Sunday’s game ended with pinch-runner Chris Dickerson getting doubled up at first base because he was on second during a foul pop-up in shallow right.

    It was a bad way to end a bad game.

     But Dickerson said afterward, no matter how it looked, it probably was unavoidable for him. He was stealing on the 0-2 pitch and though he heard the crack of the bat, he didn’t know where the ball was.

  He saw White Sox Alexi Ramirez shortstop looking like the ball had been hit on the ground behind Dickerson, who was in a full sprint and then sliding headfirst.

    “Ramirez deked at second like he was anticipating the ball coming to second, and I was already in the position where I had to slide anyways,” Dickerson said. “By that time, I was too far past. You can only go so far. Even if you do read it, who knows if you have a chance of getting back?”

     Fair point there. Dickerson was trying to steal second. Even if he had realized the ball was popped up and catchable, he may not have had time to reverse course since second baseman Leury Garcia had an easy throw to first base.

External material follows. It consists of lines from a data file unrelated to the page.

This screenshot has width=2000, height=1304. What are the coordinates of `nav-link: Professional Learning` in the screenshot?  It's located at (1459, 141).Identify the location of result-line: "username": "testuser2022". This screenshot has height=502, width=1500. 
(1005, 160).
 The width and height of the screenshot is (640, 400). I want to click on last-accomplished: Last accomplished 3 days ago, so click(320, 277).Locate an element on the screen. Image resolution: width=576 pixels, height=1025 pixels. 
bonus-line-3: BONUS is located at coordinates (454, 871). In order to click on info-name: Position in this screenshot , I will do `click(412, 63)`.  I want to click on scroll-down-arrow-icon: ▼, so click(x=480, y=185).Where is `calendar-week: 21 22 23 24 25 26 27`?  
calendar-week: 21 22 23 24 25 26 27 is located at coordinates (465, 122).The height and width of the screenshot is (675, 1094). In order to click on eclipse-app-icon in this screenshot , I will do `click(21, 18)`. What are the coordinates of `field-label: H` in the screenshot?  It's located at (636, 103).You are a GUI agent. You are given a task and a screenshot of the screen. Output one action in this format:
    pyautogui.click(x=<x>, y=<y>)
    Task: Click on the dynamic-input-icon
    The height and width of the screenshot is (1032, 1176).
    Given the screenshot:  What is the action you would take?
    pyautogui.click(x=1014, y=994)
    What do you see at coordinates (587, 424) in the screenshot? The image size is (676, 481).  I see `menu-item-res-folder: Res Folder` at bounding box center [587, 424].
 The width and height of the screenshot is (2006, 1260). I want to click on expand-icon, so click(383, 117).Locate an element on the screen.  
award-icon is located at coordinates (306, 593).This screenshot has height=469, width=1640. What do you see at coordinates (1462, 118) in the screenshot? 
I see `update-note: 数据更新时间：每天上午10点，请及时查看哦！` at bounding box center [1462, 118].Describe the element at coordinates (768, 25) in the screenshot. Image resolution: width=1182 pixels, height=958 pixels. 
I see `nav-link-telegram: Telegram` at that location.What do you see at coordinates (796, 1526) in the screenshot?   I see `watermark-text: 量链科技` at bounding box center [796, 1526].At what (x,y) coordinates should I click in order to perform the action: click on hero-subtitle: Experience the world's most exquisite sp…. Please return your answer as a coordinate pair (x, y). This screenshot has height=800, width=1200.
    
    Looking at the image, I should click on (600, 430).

  The question is whether Dickerson should have peeked at the ball as he was running – which some basestealers do and some don’t (the ones that don’t think it slows then down).

      “It’s not something I’ve ever done. I keep hearing, ‘You should have peeked, you should have peeked.’ It’s not something I’ve ever done stealing bases,” Dickerson said. “For me, it’s the first two steps I’m getting down and then … my eyes are up looking at the reaction of the second baseman, third baseman and once they are looking behind me, I am picking up Bobby (third base coach Dickerson) and he’s going, ‘You know what to do.’  … Who knows, even if I did read it, what are the chances I am stopping and getting back anyways?”